The prospect of being ‘out there’ in the world feels daunting, and I’m already wracked with imposter syndrome, but I’m also trying to reframe writing to be a simple act of expression that brings me joy. Along with everything else I’ve been searching for, I’ve been desperate for connection, and, as someone who is often plagued by anxiety and overthinking, I’ve longed to exist in a way that makes me feel comfortable and at ease. And so it suddenly just seemed really dumb to not write more. If I accept that I just love writing, then why would I deny myself the pleasure of it? Why would I stop myself from making sense of the world in the way that makes the most sense to me? Fear has kept me quiet in the past, and it has kept all my curiosity, my questions, thoughts, and musings confined to the pages of my journal, but like a lot of things recently, I think I’m done with that. And so here we are.

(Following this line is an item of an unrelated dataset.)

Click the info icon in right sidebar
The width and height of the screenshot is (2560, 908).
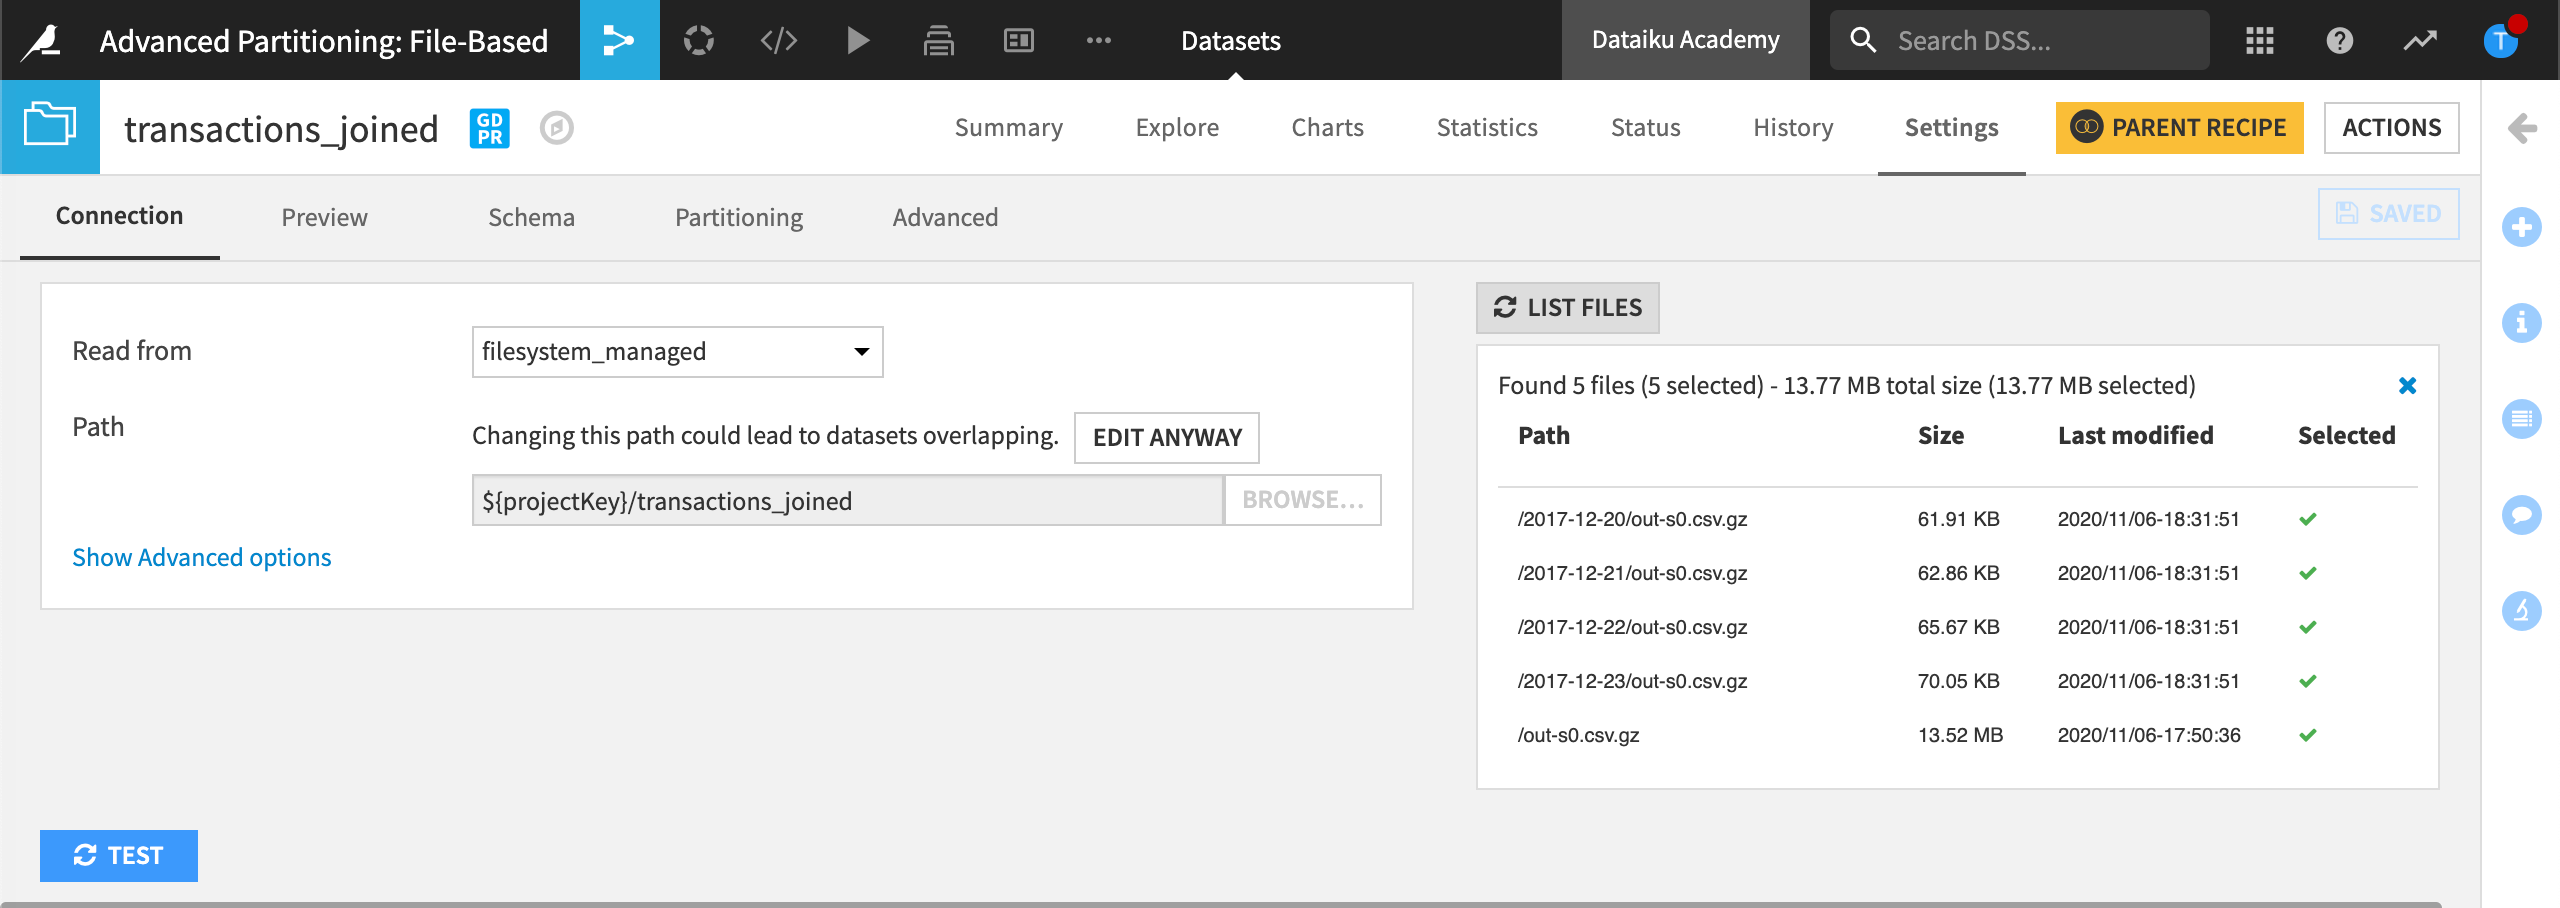pyautogui.click(x=2523, y=322)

As it stands, we’re due to leave our house on 31st March, although given that absolutely nothing has worked out how I thought it would recently, who knows! We’ve booked our cats into the cattery, and we've arranged to stay with my mum for a bit. And after that - well, again - who knows? What I do know is that I want to find somewhere to settle. To feel the ground under me, to feel like I’m home. To write more. To express myself more. To feel more at ease in the world, and to do so in the ways that make the most sense for me. I want to be more present. I want to have fun again. I don’t want to be so focused on the future all the time; I don’t want to exist in that perpetual state of longing anymore. This isn’t easy, of course, and it feels like a particular challenge given how hard-wired my brain is for thinking ahead. But I feel hopeful, and like change is close. I feel like we’re nearer to finding a home. And maybe once we do, I’ll be able to work through everything else that’s taken place and think about what might come next in terms of expanding our family.
I also know that home can be found in many places, and so I’m going to write about it on Substack as I go, because why not? Writing is one of the few activities where I feel totally present and alive; one of the few things that soothes my frayed edges and my endless hamster wheel thoughts, and I know I’ve got to lean into it. If the past few years have taught me anything, it’s how fleeting life is, and how none of the small things I worry about on the daily are actually that important. During these years, I’ve known grief that has been so intense that it literally knocked the breath out of me. It has been raw and brutal, but that empty, wordless space has also given me a taste of wild freedom: the knowledge that none of it matters (especially what other people think of me). And so here I am.
Peta concludes her recent post that celebrates writing by addressing those thinking about starting their own Substacks with a soft invitation to do so. I’m accepting that invitation with excitement and a bit of fear and an open heart, and I’m looking forward to seeing where it might take me.